→ **Prompt**: Pick each line containing the word "computer" out of the data below.

→ **Records supplied**:
================

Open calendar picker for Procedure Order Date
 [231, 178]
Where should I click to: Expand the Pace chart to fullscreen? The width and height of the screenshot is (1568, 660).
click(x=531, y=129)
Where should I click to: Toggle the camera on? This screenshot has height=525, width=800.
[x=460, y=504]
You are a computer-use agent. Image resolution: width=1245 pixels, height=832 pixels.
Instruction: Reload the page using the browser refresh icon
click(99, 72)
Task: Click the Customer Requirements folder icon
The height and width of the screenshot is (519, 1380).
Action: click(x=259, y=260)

================

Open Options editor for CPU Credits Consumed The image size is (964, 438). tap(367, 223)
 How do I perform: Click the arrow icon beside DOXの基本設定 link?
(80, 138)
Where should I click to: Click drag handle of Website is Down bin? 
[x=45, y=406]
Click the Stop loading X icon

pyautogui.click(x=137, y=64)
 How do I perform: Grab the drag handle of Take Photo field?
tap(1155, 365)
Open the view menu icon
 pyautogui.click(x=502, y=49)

================

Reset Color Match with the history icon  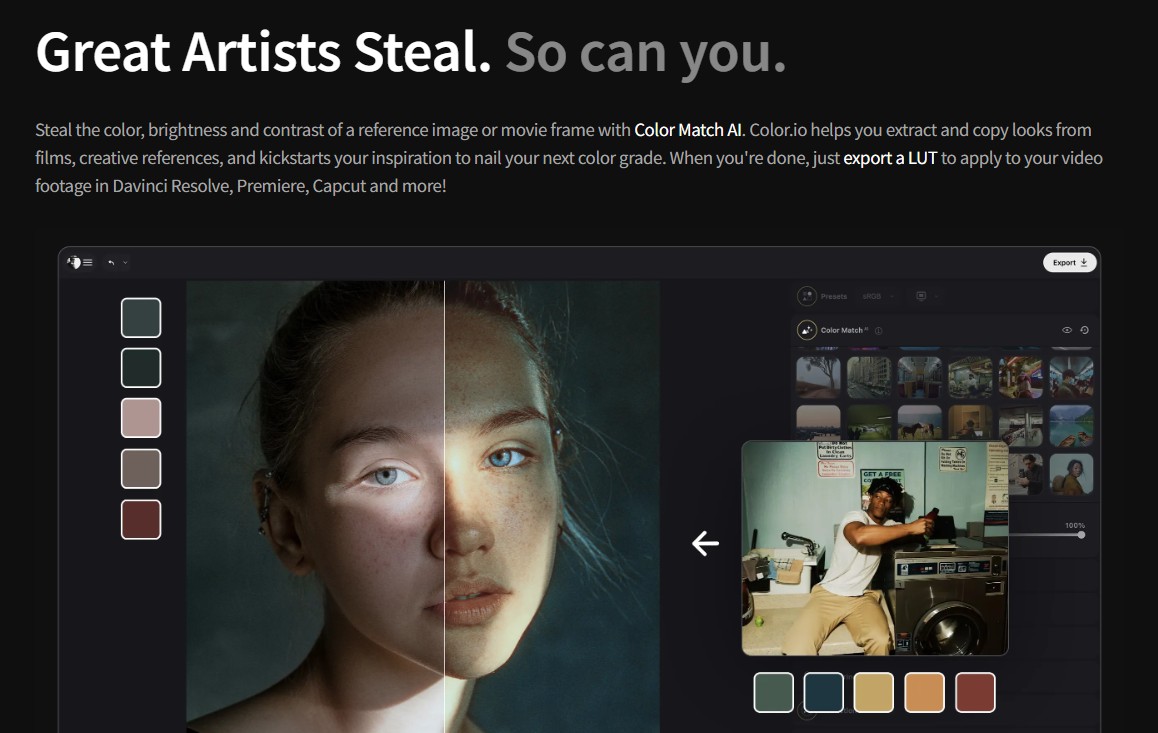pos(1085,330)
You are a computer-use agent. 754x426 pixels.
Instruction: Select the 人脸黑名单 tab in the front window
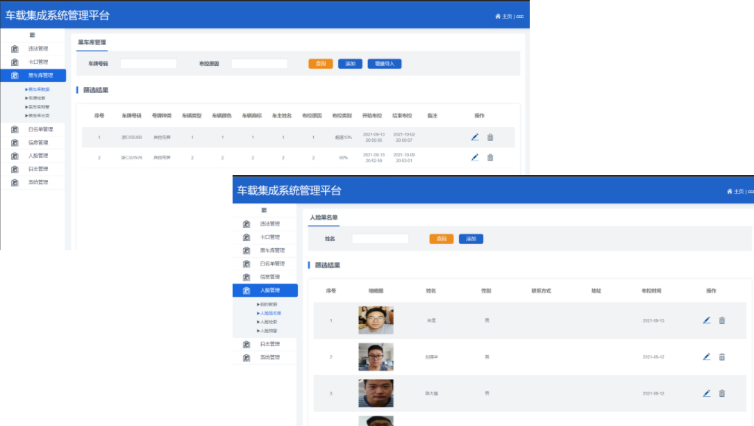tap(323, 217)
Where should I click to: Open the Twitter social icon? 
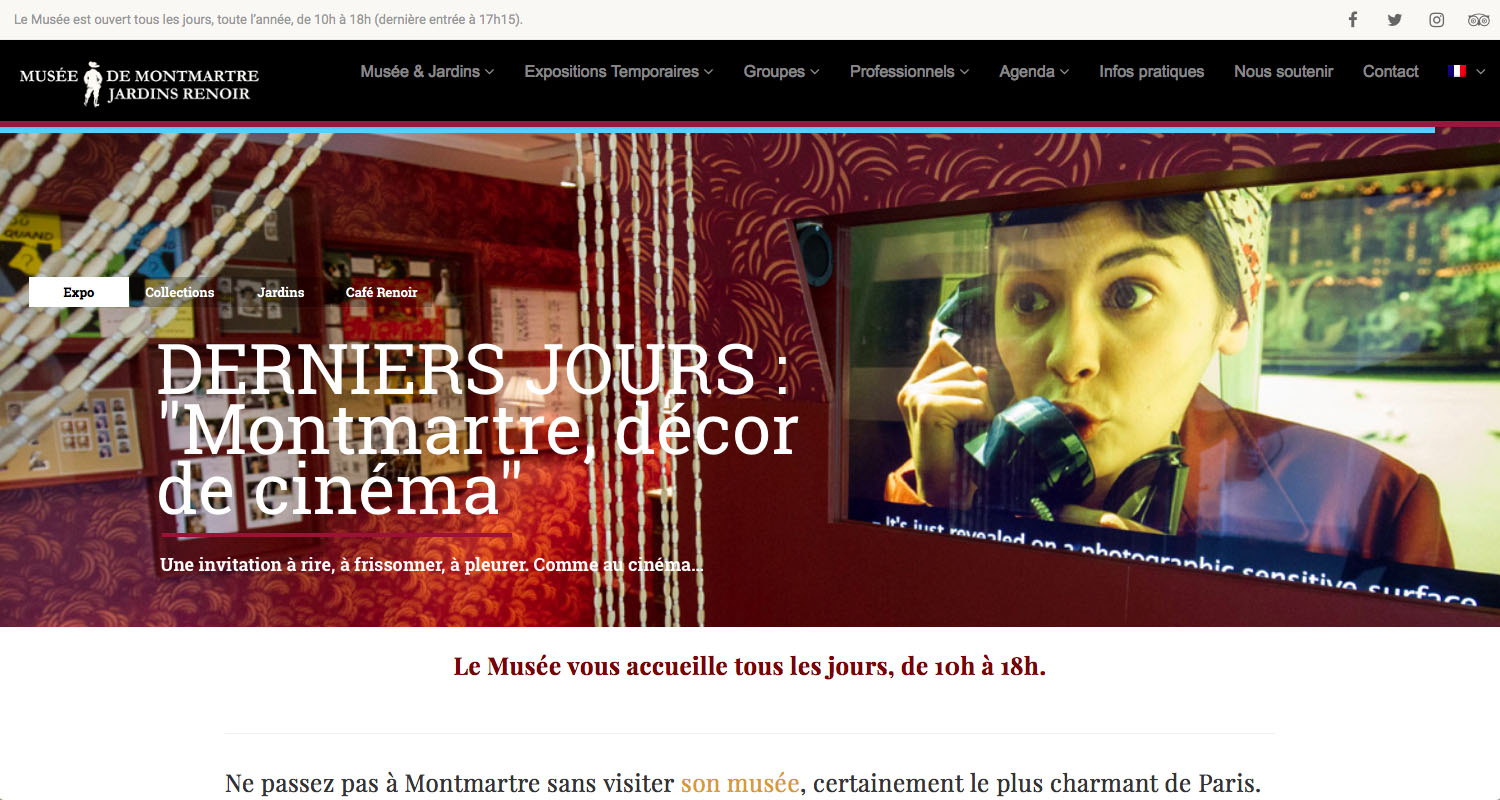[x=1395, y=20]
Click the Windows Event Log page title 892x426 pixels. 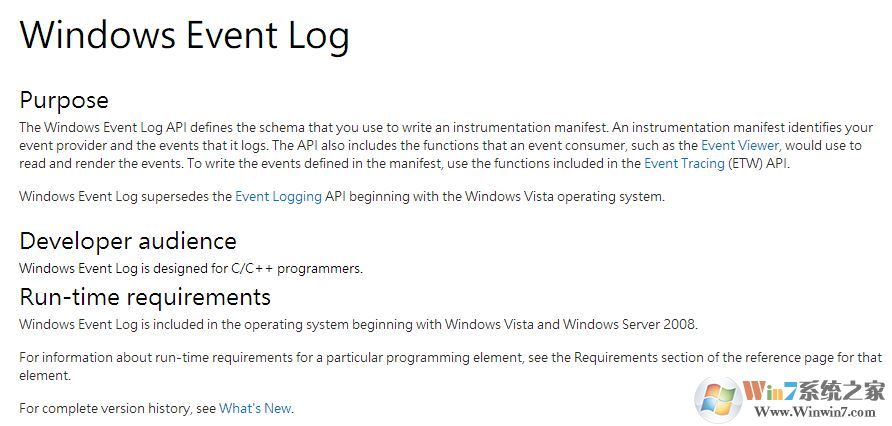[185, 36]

================

→ **Task response**:
You are a computer-use agent. Image resolution: width=1245 pixels, height=832 pixels.
You are a computer-use agent. 754x426 pixels.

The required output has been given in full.